[Spotlight < Privacy] Where the rubber meets the road in open data
by Paul Stone and Ania Calderon
The wonderful thing about sharing with people around the world is the discovery that despite different cultural settings, some of the challenges we all face are the same. What’s different is the perspectives and approaches to address those challenges, and this is where we can learn off each other and build on our ideas — like open source minds.
That is the purpose of the Open Data Charter’s Implementation Working Group — a trusted space to support public officials and experts working to deliver the Charter Principles by facilitating the sharing of practical knowledge, drawing on the experience of people actually working on making open data happen — where the rubber meets the road.
The working group has just embarked on a new way of operating to maximise the utility of its meetings, focusing on a spotlight topic of significant nuanced debate. The aim is to exchange knowledge and experience, ask questions and gather insights — then write something like this blog to share the learnings wider.
So taking this under consideration, the first meeting with this new approach was held in late July and focused on how to embed privacy by design within open by default policies. Some of the key questions that were raised, included:
Where does public good outway the right to privacy? Or, How can we confidentialise data more efficiently? And, where is confidentialised data not good enough?
Many government officials around the world are grappling with privacy issues while trying to open data. They are facing new regulations that seem contradictory and should be equally complied with. The new GDPR put in practice in Europe one year ago has impacted in how countries and cities around the world are looking to protect data.
With recent data scandals making headline news shifting public opinion and increasing privacy concerns for more protection and safety of personal data.
Another issue raised is confidentialisation: a key element when publishing useful granular data and keeping people’s identity safe at the same time. Many governments are struggling with techniques or resources to do this, and are testing methodologies, governance models and new software.
It’s important to be aware that two words, ‘confidentialisation’ and ‘anonymisation’ get used interchangeably, but depending on where you are from, they can mean something different. At some national statistical offices, including New Zealand, anonymised equates to “de-identified”, where variables that directly identify someone have been removed (such as name and date of birth). Confidentialised data is where additional variables that might help identify someone, known as “quasi-identifiers”, have been grouped or aggregated. This is done until there is a set minimum number of records with the same values for all quasi-identifiers has been reached.
De-identified data is suitable for research and linking data together, but still requires strict access control. In this blog we refer to confidentialisation, meaning the higher level of privacy protection more suitable for open release.
Fear and trust
Many misuses of open data have arisen too. This has raised new obstacles and increased fear about whether releasing data may lead to unintended consequences. The status quo is that if there are questions about what to open and what not to open, the default is not to open. The scale of justice tips in favour of safeguarding, while it’s younger sibling of openness will always require a fight.
How to overcome this fear and balance the scale?
Ukraine is prioritising key data that by law should be made open.
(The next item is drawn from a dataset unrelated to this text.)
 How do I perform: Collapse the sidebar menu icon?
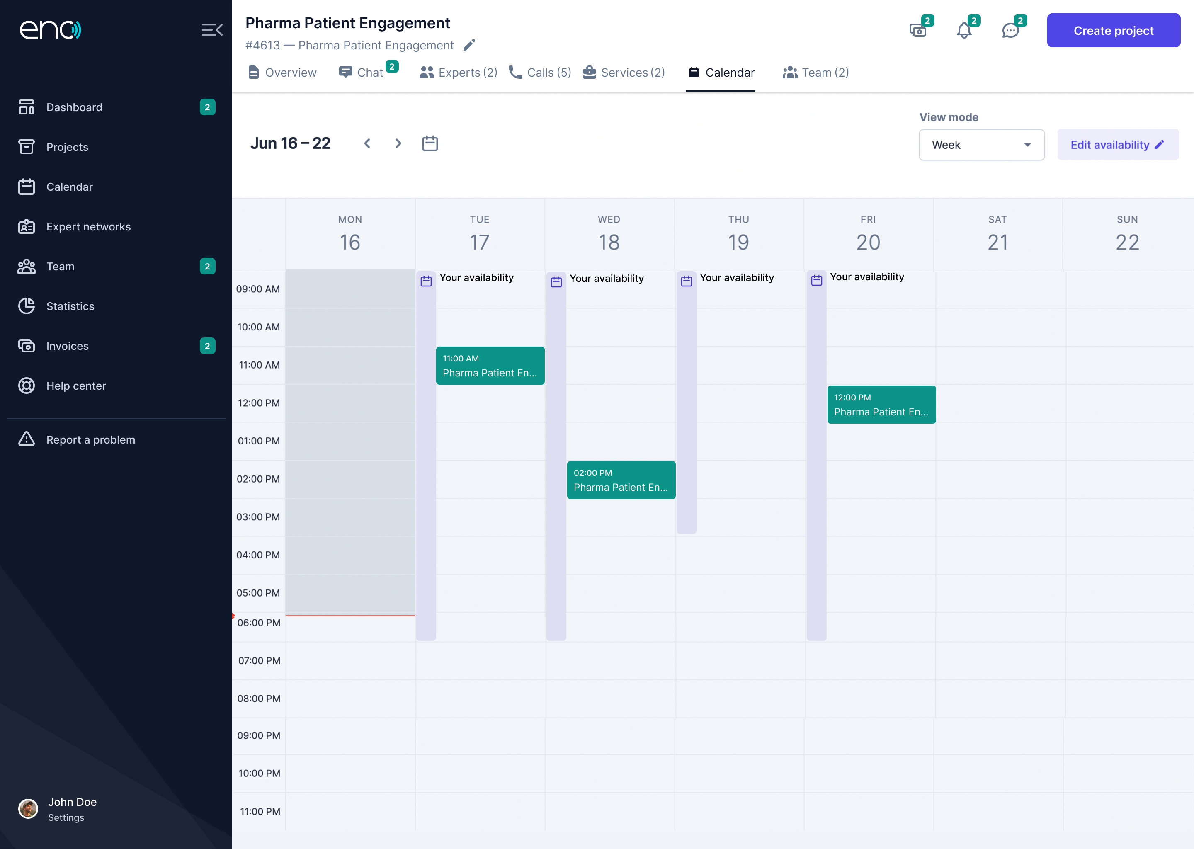pos(212,30)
The new president wants more transparency and to open data with some personal information while preserving citizen’s privacy; the question is how to do this right? For instance, there have been some cases where Judges have been robbed since their home addresses are public in their assets declarations.
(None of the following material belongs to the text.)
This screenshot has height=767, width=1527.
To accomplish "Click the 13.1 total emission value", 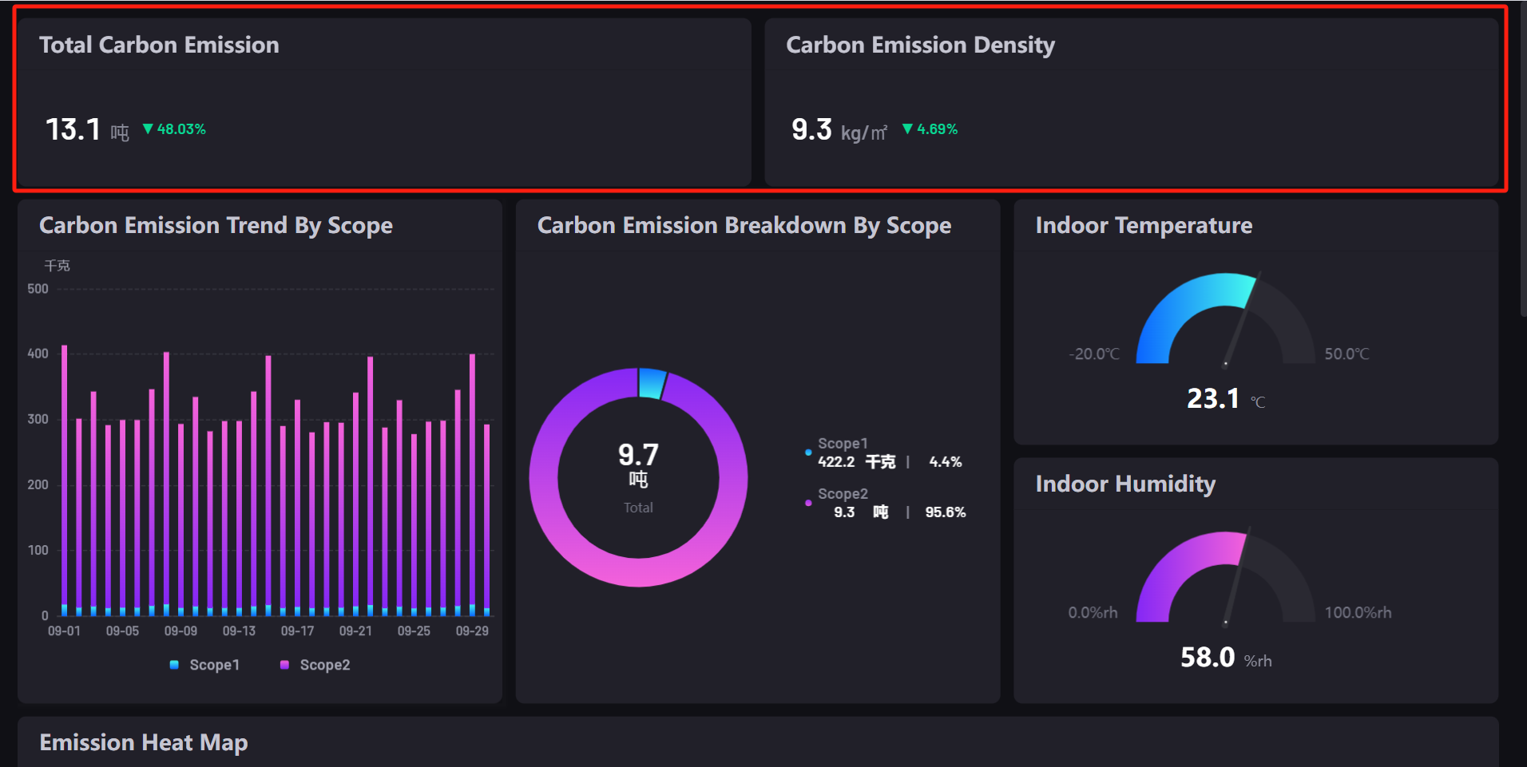I will [x=73, y=129].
These kinds of experiences are not unique to Ukraine, Sweden used to open everybody’s tax returns in an open format but now you have to identify yourself if you want somebody else’s tax return. See case here.
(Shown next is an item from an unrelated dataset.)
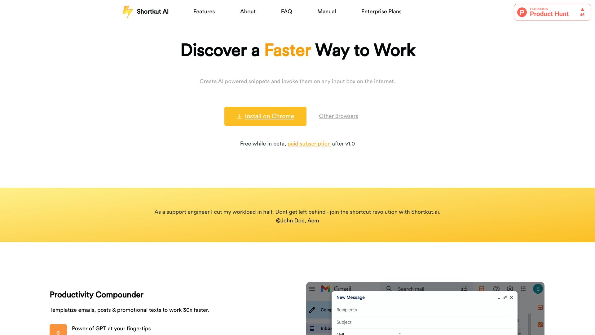Screen dimensions: 595x335
Task: Toggle the Gmail message minimize button
Action: (499, 297)
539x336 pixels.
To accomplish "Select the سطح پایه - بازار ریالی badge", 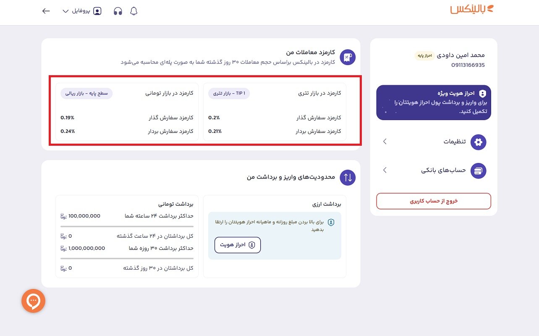I will coord(86,93).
In Argentina, there has been debate whether they should continue publishing data about car accidents from the national agency for road safety. This data would include locality and demographic information about those involved in the accident, such as gender, age, and place. Recently, an accident occurred that ended with the death of a popular singer. The data released led to reidentifying the person responsible for the car crash and left them as a vulnerable target of public retaliation.
When publishing data, Argentina is now looking at further aspects of privacy protection laws that prevent sharing personal data that could lead to stigmatizing individuals.
So we need to go beyond anonymisation and consider the context relating to how data is being released to avoid individuals getting harmed, and look at ways to be transparent and maximize the utility of open data in an appropriate way.
Two approaches to support agencies
New Zealand is working on solutions to two privacy-related challenges:
- Tools: How to efficiently publish granular, useful data while still protecting privacy (a machine-learning approach)
- Governance: How to support government agencies to confidently make good decisions on releasing data when challenged about privacy by the people affected
Data Confidentiality as a Service
When it comes to releasing granular data, the benefit is the ability to gain deeper insights. However, the risk of identifying an individual is much higher. The time it takes someone to process the data can be significant, iterating towards that line between protecting privacy and having a useful dataset at the end. A machine-learning approach has proven to significantly reduce the time and effort to confidentialise data.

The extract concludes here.